Meu caro, minha cara.

...a vida é assim, Pequena: você olha para uma calçada e vê um homem ganhar a vida vendendo carvão na rua feito com madeira não certificada. Enquanto isso, a mulher fica sentada num banquinho debaixo de uma árvore e o filho mais novo empina pipa ao lado do poste...

...você olha em seguida e outro garoto de sete anos joga bola descalço na rua, com a pele de chocolate e o cabelo descolorido igual jogador de futebol com gosto duvidoso de moda...

... vê a mulher de máscara no ponto de ônibus, respirando fundo para aliviar o dia, para aliviar a rotina, para aliviar os músculos e sonhar com um assento livre na circular, antes de chegar em casa...

...olha para dentro da farmácia e imagina o que as pessoas compram: antibiótico, camisinha, esmalte, leite em pó, álcool gel, ansiolítico, farmacinha, kit ressaca, enquanto rezam para que a mendiga com o bebê do lado de fora esqueça que pediu a cada um deles um pacote de fralda...

A vida é assim, Pequeno... é como aquela bolsa preta jogada no canto da calçada, vazia, estirada sob o sol, nessa terra mormacenta onde há um sol para cada um. Jogada pela dona? Jamais! Mas pelo cara que assaltou a dona e a deixou sem documento, sem cartão e sem dinheiro?

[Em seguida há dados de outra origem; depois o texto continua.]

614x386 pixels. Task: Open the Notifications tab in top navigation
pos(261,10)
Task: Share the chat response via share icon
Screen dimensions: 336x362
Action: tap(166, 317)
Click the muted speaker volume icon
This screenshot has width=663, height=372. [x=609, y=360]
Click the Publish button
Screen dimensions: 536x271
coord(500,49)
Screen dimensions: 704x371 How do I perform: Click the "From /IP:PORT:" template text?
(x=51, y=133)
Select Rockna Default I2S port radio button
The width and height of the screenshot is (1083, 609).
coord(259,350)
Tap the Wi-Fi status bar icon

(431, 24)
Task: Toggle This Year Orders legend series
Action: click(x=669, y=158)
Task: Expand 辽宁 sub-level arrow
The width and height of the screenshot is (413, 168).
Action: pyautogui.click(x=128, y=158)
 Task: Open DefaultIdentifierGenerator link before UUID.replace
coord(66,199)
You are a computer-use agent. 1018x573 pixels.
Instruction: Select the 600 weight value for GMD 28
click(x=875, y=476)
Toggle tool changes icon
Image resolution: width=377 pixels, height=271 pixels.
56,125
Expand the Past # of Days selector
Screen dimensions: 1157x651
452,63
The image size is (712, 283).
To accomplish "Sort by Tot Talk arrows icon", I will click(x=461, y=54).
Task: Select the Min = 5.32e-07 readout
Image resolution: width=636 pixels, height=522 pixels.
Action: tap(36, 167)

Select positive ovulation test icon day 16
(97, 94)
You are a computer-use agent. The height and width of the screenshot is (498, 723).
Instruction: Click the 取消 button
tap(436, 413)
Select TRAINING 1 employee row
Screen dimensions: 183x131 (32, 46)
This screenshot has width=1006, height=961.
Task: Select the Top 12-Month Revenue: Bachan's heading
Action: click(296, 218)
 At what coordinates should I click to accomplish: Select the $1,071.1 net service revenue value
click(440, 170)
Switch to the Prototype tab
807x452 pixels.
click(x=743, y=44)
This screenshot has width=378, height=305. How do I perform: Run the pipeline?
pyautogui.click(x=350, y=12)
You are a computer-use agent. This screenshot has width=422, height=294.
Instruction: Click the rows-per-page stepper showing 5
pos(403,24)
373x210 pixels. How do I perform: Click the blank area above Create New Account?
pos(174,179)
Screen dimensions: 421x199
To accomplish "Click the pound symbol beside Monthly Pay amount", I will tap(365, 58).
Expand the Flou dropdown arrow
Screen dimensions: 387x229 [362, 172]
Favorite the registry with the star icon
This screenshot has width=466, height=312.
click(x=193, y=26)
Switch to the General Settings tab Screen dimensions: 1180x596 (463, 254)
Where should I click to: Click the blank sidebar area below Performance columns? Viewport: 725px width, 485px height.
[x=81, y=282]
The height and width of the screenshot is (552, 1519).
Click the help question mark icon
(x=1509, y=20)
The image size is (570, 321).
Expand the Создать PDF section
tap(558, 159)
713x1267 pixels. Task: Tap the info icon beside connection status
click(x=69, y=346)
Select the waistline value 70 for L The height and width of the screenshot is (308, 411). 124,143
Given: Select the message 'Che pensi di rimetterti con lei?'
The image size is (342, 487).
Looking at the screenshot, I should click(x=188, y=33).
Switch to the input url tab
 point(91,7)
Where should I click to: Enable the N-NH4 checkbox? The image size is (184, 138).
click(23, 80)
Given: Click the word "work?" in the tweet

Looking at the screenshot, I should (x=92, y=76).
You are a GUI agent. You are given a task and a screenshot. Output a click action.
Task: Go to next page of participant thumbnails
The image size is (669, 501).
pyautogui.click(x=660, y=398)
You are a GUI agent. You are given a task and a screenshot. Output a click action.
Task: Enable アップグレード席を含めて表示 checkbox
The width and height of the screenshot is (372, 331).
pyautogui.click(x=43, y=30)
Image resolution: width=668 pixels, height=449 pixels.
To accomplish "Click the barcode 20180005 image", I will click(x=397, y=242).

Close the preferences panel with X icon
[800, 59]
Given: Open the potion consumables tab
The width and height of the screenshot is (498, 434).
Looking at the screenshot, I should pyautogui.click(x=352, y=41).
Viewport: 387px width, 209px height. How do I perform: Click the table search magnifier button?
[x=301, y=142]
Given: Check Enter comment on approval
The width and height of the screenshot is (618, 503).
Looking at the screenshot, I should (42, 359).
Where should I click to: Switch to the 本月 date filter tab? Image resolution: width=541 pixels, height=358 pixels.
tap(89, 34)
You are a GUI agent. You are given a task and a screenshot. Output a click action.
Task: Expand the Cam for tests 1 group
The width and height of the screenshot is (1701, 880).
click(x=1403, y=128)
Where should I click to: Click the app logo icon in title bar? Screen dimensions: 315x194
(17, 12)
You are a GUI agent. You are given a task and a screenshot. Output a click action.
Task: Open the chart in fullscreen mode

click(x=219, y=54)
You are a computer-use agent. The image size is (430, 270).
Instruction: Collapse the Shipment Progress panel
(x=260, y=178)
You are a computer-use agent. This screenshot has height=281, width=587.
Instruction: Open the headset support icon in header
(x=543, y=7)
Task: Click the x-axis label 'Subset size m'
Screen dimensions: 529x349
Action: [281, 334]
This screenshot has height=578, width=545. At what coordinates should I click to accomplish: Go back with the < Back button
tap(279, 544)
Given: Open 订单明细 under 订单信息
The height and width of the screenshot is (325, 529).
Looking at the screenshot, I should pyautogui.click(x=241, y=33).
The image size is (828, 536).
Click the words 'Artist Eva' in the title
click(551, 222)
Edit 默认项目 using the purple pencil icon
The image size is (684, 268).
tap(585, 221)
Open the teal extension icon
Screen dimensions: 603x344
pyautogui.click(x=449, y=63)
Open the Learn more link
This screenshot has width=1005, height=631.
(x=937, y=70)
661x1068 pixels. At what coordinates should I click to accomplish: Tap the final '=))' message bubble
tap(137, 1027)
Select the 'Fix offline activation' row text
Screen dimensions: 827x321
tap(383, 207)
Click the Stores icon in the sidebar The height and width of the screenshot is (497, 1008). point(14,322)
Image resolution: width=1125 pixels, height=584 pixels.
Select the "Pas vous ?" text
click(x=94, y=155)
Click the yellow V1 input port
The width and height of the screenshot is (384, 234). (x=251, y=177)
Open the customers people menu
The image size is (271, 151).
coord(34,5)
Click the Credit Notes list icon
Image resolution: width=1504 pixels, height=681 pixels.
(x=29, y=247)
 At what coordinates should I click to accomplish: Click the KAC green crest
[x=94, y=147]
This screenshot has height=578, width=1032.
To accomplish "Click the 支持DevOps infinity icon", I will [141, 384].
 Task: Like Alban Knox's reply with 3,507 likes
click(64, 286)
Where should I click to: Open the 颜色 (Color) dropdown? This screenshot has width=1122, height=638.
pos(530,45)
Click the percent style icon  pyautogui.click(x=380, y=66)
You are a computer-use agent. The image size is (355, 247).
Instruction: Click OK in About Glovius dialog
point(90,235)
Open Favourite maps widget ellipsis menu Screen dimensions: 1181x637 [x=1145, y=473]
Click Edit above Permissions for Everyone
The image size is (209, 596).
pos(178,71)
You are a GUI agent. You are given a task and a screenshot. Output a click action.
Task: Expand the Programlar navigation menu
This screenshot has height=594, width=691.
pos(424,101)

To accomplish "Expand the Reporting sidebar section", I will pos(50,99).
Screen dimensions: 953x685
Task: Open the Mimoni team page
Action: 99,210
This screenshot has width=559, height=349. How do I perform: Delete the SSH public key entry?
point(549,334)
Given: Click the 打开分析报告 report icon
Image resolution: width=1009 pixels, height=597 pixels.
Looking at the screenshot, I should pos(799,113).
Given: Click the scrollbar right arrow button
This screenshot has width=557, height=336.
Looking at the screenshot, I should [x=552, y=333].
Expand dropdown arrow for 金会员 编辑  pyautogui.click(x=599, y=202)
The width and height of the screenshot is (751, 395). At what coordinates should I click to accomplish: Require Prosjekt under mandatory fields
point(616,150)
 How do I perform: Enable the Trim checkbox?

Com certeza, sim...

...ou como aqueles cavalos soltos que vivem vagarosos pelas ruas, lembrando aos motoristas que os freios existem (pois só os burros lembram das buzinas nessas horas)...

...e enquanto, da garupa de uma moto, você vê tudo isso, só reza para chegar em casa, esquecer da bolsa, do antibiótico, da pipa, do assaltante e do sonho com o assento na circular para só imaginar com o ar condicionado do quarto ligado...

...e esse tempo gigante que agora passamos na frente do computador, mas em casa, dando aquele nó no cérebro sobre “lugar de trabalho” e “lugar de descanso”... para piorar, tem sempre alguém dizendo que é “fácil” fazer isso.

(claro que é fácil dizer isso para uma câmera, mas e para a realidade?)

...mas, pelo menos, poder ir para a pequena sacada de casa e olhar as árvores ao longe, ver a revoada de pequenos pássaros pretos sobre os matinhos, as torres de energia silenciosas e o barulho longínquo dos carros, como se a cidade estivesse longe...

...daqui ela parece longe o suficiente para que eu imagine pessoas dando tropeções, transando, contando dinheiro, comendo, vendo tv, fazendo faxina, salvando vidas, passeando com o cachorro, tendo dor de cabeça...

...a vida é assim, meu bem... e por hora, só desejo que todos tenham um pouco de paz e eu tenha um pouco de sorte...

Ribeirão Preto, 14 de julho de 2020.